FATSA’DA SOSYALİZMİN KAYNAKLARI
Fatsalı olmak benim de kimliğime yapışmıştır. Bununla övünç de duyuyorum. Bu vesile ile Fatsa’da devrimci mücadelenin tarihi hakkında, bir denemede bulunmak istiyorum. Bunu yayımlamak mümkün olursa “İleri Köy Peşinde” adlı kitabımda genişçe anlatacağım.
Fatsa’ya devrimcilik 27 Mayıs 1960 devriminden sonra İstanbul Üniversitesi’nde okuyan sosyalist öğrenciler tarafından getirilmiştir.
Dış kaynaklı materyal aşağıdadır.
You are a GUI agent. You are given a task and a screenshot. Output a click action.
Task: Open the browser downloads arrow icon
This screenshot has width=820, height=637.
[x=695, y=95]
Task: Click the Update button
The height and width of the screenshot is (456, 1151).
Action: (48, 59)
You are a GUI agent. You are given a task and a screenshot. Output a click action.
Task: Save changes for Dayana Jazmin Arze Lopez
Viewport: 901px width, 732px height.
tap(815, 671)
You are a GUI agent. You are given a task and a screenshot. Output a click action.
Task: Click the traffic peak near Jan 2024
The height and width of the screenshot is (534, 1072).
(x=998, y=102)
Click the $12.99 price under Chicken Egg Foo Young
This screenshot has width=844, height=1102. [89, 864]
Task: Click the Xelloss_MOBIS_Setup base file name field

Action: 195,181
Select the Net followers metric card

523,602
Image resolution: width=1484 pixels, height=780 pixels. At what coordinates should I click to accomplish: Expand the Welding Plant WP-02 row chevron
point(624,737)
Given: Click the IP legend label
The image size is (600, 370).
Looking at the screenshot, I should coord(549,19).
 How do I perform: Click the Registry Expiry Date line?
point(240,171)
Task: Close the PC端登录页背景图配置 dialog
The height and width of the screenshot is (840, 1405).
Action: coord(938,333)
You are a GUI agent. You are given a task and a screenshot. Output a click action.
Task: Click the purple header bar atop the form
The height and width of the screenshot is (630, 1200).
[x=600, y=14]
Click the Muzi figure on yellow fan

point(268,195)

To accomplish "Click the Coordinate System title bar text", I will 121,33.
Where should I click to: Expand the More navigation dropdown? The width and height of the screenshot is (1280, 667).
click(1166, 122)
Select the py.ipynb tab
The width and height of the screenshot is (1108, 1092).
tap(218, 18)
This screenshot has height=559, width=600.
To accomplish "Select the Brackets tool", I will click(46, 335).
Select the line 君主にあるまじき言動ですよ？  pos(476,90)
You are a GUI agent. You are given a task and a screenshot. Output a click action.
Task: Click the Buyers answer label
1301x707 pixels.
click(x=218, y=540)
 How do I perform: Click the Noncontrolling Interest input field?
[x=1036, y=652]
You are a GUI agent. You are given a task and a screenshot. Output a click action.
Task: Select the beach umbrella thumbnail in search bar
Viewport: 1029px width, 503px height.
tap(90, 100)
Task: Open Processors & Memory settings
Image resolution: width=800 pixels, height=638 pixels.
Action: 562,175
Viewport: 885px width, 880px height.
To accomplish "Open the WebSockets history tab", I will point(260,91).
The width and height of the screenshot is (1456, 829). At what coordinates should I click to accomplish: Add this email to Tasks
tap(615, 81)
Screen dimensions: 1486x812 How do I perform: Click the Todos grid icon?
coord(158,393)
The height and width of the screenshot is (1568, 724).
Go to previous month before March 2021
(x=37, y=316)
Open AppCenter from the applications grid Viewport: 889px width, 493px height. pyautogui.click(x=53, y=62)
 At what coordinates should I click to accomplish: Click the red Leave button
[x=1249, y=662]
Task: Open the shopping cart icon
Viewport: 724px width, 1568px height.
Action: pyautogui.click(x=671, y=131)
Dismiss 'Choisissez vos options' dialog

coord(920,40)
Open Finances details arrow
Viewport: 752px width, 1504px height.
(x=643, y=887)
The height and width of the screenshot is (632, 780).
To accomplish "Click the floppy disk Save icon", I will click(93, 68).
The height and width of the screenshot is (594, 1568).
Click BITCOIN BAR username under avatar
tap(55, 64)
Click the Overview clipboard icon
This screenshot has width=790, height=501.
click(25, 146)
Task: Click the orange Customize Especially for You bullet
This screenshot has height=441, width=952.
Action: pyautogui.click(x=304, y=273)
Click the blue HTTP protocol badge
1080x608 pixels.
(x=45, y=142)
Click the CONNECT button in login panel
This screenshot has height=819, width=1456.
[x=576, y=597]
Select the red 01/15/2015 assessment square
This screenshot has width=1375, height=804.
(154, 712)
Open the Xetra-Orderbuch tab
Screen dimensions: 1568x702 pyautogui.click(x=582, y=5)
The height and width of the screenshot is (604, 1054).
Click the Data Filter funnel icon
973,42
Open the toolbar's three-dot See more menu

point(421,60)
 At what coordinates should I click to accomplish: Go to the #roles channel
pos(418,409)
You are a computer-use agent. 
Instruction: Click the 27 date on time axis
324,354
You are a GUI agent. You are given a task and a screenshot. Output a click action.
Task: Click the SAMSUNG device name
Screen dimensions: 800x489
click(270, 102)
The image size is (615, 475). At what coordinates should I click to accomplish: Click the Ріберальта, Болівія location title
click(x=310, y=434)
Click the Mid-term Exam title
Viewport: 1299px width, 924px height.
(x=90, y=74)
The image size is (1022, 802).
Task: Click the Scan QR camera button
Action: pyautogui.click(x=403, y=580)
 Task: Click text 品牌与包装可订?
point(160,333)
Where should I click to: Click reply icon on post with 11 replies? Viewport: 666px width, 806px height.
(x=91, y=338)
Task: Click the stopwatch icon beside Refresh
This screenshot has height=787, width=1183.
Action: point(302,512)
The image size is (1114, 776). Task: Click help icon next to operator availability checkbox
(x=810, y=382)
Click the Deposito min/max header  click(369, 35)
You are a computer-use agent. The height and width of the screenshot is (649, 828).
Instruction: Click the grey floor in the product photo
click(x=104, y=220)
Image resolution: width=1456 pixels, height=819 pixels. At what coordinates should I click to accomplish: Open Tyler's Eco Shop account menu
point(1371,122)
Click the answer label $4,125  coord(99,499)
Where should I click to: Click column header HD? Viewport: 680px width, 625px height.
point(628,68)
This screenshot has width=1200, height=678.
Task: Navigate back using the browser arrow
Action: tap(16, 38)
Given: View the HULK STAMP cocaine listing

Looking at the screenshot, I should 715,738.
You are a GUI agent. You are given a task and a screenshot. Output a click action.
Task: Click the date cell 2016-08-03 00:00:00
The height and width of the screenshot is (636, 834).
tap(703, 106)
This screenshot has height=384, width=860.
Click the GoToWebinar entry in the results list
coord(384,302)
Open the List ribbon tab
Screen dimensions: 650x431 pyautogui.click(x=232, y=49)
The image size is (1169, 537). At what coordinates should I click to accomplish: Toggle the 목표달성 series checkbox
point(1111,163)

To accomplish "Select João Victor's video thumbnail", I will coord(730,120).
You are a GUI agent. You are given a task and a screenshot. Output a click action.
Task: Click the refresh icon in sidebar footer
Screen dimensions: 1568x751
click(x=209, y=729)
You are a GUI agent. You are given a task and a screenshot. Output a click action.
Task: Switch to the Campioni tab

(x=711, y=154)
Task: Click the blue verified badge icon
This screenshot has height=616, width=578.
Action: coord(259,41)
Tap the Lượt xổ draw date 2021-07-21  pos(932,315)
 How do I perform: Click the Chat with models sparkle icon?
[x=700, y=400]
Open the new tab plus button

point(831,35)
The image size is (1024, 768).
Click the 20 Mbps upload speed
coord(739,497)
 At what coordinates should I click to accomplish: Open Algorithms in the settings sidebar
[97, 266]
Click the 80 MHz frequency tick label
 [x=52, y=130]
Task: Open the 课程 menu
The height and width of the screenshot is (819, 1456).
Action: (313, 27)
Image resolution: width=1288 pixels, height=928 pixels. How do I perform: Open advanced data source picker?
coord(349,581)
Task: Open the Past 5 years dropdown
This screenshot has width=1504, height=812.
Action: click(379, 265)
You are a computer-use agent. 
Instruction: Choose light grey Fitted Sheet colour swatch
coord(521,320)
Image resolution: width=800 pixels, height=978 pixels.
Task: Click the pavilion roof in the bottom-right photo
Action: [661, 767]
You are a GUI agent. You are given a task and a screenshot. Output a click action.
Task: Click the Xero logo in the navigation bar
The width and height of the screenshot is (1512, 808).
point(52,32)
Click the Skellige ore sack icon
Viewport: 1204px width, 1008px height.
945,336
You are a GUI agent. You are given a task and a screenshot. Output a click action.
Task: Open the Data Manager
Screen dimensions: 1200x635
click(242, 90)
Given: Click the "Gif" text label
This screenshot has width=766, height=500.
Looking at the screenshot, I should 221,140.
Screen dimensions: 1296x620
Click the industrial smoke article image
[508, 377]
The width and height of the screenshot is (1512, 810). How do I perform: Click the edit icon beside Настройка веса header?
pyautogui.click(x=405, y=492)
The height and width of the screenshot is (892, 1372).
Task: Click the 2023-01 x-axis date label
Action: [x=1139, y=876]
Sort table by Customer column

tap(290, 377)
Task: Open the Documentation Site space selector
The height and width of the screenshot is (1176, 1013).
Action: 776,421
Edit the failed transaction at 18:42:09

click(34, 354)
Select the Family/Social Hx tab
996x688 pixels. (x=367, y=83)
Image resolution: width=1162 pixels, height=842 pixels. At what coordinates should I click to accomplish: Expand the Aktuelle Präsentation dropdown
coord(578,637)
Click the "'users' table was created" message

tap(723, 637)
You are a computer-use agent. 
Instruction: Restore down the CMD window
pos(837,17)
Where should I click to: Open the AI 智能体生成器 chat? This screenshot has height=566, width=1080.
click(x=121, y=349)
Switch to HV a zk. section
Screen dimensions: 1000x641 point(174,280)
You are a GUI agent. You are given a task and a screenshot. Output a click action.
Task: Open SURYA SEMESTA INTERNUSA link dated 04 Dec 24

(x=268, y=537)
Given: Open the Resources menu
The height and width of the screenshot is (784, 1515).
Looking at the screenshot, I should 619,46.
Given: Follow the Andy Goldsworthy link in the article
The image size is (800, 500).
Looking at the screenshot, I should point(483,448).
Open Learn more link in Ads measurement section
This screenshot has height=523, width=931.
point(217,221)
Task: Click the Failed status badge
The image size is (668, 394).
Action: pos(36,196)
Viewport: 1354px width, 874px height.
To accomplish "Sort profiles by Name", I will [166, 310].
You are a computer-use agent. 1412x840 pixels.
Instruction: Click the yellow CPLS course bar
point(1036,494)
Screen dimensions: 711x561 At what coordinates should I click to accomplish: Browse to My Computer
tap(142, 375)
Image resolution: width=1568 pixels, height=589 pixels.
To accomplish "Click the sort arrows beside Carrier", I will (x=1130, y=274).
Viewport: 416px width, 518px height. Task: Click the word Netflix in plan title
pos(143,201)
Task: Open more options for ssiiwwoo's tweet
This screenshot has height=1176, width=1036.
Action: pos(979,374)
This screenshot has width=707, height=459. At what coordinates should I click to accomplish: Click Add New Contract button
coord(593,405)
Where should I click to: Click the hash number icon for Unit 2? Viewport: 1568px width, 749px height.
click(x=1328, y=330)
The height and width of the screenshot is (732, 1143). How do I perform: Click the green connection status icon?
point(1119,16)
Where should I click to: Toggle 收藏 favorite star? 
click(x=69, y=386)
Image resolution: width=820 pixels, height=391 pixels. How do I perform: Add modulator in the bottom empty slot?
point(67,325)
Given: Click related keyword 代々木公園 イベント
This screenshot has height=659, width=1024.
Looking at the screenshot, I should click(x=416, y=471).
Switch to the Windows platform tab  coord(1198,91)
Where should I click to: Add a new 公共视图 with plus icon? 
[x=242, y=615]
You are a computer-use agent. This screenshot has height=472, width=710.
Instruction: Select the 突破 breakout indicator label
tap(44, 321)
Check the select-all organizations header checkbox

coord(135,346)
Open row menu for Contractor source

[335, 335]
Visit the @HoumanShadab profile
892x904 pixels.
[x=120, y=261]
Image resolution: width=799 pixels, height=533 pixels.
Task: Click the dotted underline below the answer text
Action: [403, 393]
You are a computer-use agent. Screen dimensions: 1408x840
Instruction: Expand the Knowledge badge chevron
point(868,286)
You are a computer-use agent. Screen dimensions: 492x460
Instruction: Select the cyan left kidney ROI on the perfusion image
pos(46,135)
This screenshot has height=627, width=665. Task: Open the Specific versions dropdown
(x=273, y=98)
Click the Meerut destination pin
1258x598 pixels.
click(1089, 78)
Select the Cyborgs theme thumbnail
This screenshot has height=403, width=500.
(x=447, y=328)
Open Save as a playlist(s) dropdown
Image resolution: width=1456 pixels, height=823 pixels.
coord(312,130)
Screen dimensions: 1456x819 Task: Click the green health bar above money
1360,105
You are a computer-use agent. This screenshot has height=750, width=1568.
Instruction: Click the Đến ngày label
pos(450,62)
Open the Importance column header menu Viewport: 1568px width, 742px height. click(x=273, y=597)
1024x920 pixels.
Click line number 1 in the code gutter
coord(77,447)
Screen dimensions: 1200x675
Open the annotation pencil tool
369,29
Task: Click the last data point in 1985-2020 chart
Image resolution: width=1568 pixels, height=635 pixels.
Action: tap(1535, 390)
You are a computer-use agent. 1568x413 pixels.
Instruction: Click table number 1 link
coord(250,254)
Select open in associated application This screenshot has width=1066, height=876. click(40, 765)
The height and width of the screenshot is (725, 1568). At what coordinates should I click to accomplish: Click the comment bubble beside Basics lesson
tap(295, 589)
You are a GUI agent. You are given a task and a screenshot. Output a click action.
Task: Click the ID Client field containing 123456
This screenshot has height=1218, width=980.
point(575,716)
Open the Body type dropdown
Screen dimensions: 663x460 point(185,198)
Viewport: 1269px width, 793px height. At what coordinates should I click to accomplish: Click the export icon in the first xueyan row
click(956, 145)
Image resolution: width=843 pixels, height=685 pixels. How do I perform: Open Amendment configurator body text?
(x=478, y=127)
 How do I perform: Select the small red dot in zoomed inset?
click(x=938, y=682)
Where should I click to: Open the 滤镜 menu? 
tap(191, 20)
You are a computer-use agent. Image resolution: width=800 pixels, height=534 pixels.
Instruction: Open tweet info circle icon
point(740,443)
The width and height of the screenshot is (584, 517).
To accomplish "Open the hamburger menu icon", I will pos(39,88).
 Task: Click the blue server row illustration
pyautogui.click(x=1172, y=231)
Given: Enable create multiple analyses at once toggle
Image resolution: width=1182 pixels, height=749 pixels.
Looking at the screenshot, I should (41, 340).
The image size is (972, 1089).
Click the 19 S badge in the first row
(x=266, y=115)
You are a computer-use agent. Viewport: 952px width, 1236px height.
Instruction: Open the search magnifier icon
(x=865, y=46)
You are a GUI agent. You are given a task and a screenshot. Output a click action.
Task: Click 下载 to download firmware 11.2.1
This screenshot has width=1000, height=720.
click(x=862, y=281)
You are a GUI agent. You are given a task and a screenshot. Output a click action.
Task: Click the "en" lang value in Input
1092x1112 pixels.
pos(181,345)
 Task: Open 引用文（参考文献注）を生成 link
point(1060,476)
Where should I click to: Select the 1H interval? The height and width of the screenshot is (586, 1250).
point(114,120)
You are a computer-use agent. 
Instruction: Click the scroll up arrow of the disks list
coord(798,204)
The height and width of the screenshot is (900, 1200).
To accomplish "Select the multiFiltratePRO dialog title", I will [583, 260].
Fatsa eşrafının çocukları olan bu gençler, 1962 veya en geç 1963’te, Fatsa Fikir Kulübünü kurdular. Akılda kalan çalışmaları, o dönemde yurdun her yanında oynanmakta olan Pusu’da gibi tiyatro oyunlarını hazırlayıp sunmalarıydı.
Aynı tarihlerde Akpınar İlköğretmen Okulunda okuyan öğrenciler de Fatsa’nın Beyceli köyüne yenilikler getirmeye çalışıyorlardı. Onlar da köyde duvar gazetesi çıkarıyor, bir okuma odası açıyor ve 1963’te Beyceli Kalkındırma Derneğini kuruyorlardı. Yani Fatsa’ya sosyalizm, İstanbul üniversitelerinde okuyanlar ve Akpınar’da okuyanlar olmak üzere iki kanaldan gelmiştir.
1965’te bu iki kanal birleşti. Bunun somut kanıtı, 1965 sonbaharında planlanıp Ocak 1966’da yayın hayatına başlayan İleri Köy gazetesinin sahipliğini Fikir Kulübü adına Ertan Sarıhan’ın, sorumlu müdürlüğünü ise Beyceli Kalkındırma Derneği’nin başkanı ve Yassıtaş Köyü öğretmeni Zeki Sarıhan’ın üstlenmesidir. Fatsa’da devrimci mücadele artık bu gazete tarafından temsil ediliyordu. Köylerde açık oturumlar yapan, köy kitaplıkları açan ve köylülerin sorunlarını işleyen bu gazeteyi sosyalizme doğru evrilen bir köycülük hareketi saymak yerinde olur.
1966 yazında Ertan askere gidince gazetenin sahipliğini de Zeki Sarıhan üstlenmek zorunda kaldı. 1967’de de artık dağılmış olan Fikir Kulübünün yerini Fatsa Köycülük Dermeği aldı. İleri köy onun yayın organı oldu ve köycülük çalışmalarını yürüttü.
1967’de önemli gelişmeler oldu. Beyceli Köylüleri, yol sorunu yüzünden Ordu’ya kadar iki günlük bir yürüyüş yaptılar. Ardından Fatsa’da bir yoksulluk yürüyüşü düzenlediler. Tefeciliğe ve Amerikan emperyalizmine karşı köylü önderleri bildiri yayımladılar. 1966’da ve 1967’de Okullar arası Kültür Şenliği düzenlenerek oynanan oyunlarda tefeciliğe tavır alındı. Mücadele gitgide sınıfsal bir karakter kazandı. Bu gelişmeler sonucu Adalet Partililer Zeki Sarıhan’ı Siirt iline sürdürdüler. İleri Köy de çıkamaz oldu.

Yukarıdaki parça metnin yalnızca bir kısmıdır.